Be that as it may, Jesus is invited to read the section of the Prophets, taken that day from Isaiah. I insist on it: he does not choose this passage (as one might do to have a quick read), but he stops at the intended section. And, if I may say so, it was perfect timing: which in our minds summons up Messianic times through the voice of a prophet sent by God, and vested for this mission by the power of the Holy Spirit. Yet it is exactly this power of the Spirit that Jesus had just received on the banks of the River Jordan!

At the same time, the passage of Isaiah reverberates like a schedule for Him. Yes, it is He who proclaims a year of grace from the Lord, who announces liberation for the captives, returns sight to the blind, and who returns freedom to the oppressed!

The entire synagogue had their eyes on Him.“  As a matter of fact, it was customary at the time that the one who recited the second reading would articulate a few words for reflection. What will this native son say?

A single sentence, but charged with meaning: „Today this scripture is fulfilled in your ears.“

This will allow us to meditate upon a very important but somewhat difficult theme of our Christian confession of faith: that of the fulfilment of the Scriptures..

We gladly proclaim: Jesus came to fulfil all that was announced in the Bible, especially in the prophets. It is the Risen Himself who teaches it to the two disciples at Emmaus: „And beginning at Moses and all the prophets, he expounded to them in all the scriptures, the things that were concerning him.“ (Luke 24:27). And the epistle to the Hebrews adds: „God, who, at sundry times and in divers manners, spoke in times past to the fathers by the prophets, last of all; In these days hath spoken to us by his Son …,“ (Hebrews 1:1-2).

Yet if this really was the case … the story should simply have ended! We would have had nothing left  to wait or hope for … 

In reality, it would not be erronous to say that „everything has been accomplished“, but at the same time we must be able to recognise … that there is still a lack of fulfilment. It is true that Jesus restored sight to the blind and announced the release to the captives – whatever their captivity may be. Yet there are still many blind people and many prisoners around us!

What we affirm is that Jesus inaugurated a new world … which has yet to mature and grow to full size, to replace the ancient world.

Let us again cast an eye over the very first verse of the Acts of the Apostles, interpreting it correctly: „The former treatise I made, O Theophilus, of all things which Jesus began to do and to teach …“ Yes, you heard correctly: Jesus was just beginning. To put it a little familiarly: he did not finish the job! Apart from that, the book of Acts will reveal the apostles to us, in particular Peter and Paul, they who do the same as Him especially when healing the sick.

And what is quite extraordinary is that the book of Acts is incomplete: it stops mid-sentence, without a conclusion! Its an unfinished book…!

Unquestionably, we are able to see within this inconsistency an auspicious meaning: it is up to the successive Christian generations to „continue“ this story, and to continue in particular „what Jesus had only just began to do and teach“.

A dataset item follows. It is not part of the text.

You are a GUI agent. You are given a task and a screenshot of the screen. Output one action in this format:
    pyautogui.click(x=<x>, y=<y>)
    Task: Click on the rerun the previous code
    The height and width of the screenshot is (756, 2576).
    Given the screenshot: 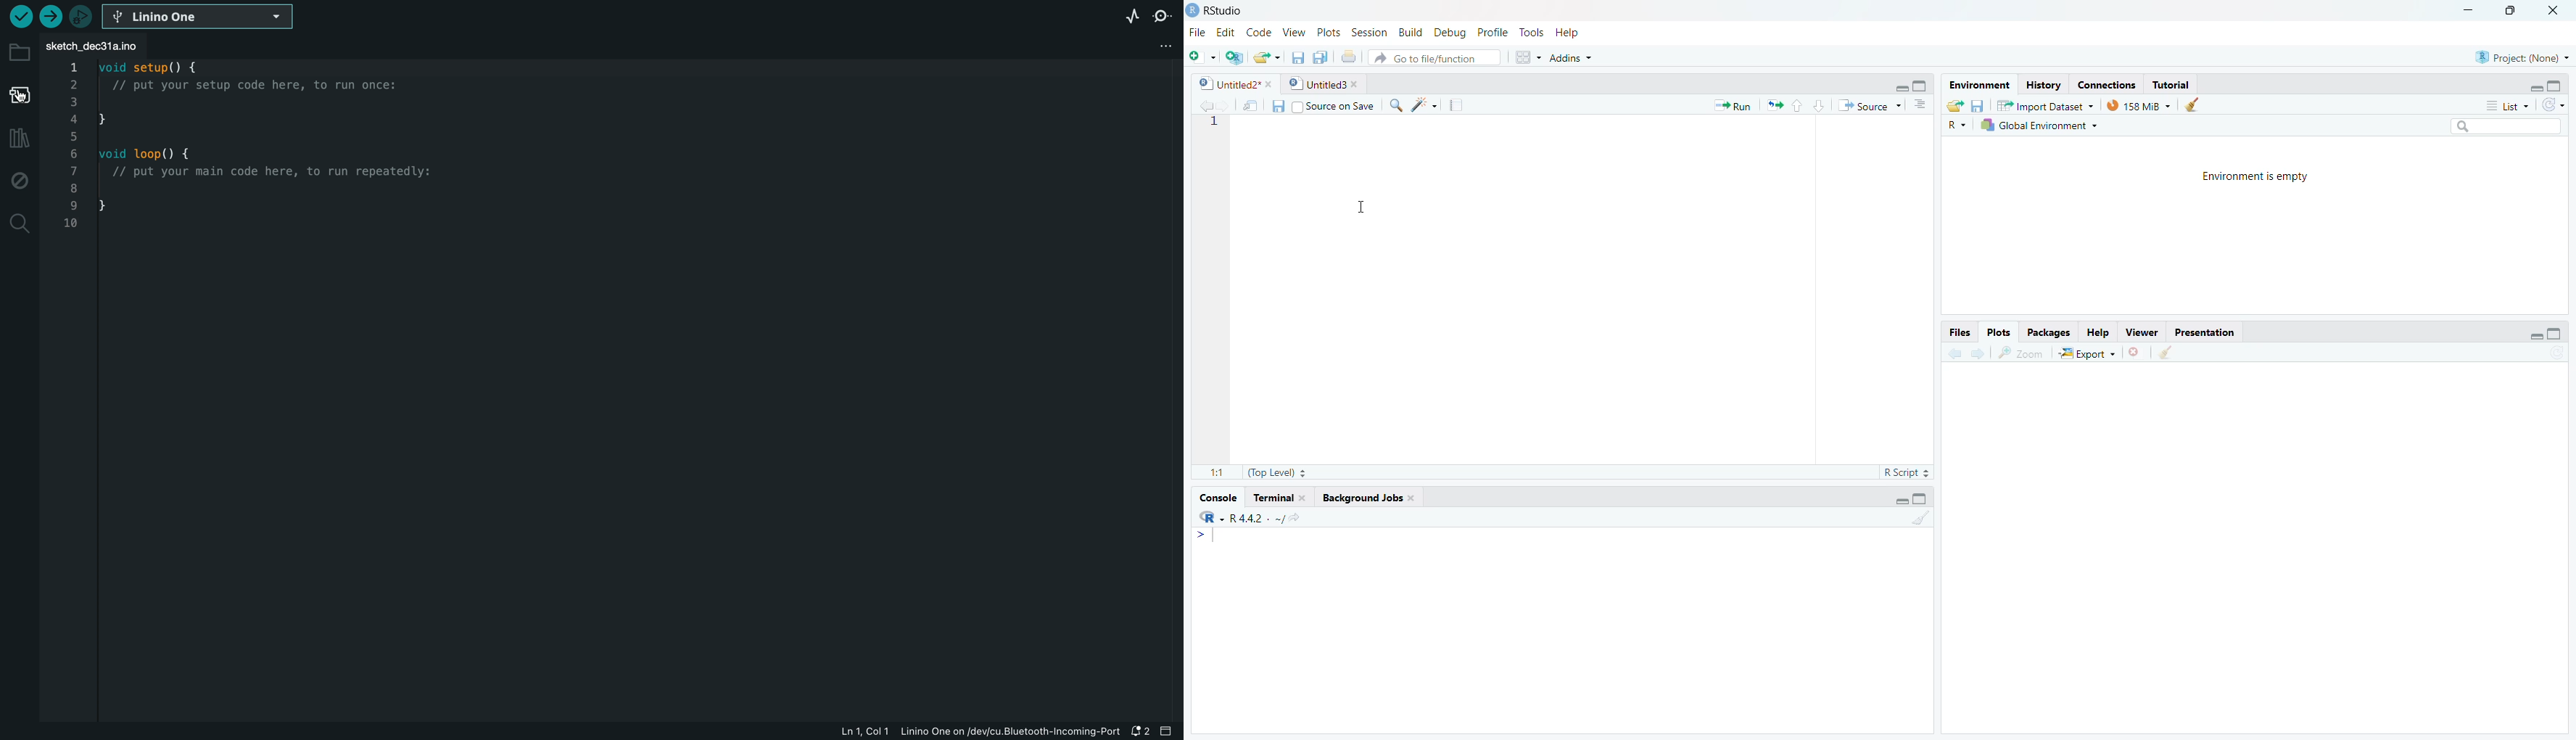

At the same time, it is the entire history of the Church up to our days, the whole history of Christian holiness, which represents this „continuation“. From this viewpoint, we can better understand the final reflection of the Gospel of John: „But there are also many other things which Jesus did; which, if they were written every one, the world itself, I think, would not be able to contain the books that should be written.“ (John 21:25).

Yes, it’s up to us and our responsibility to „finish the job“ and to bring about this new world of justice and peace we call the Kingdom of God!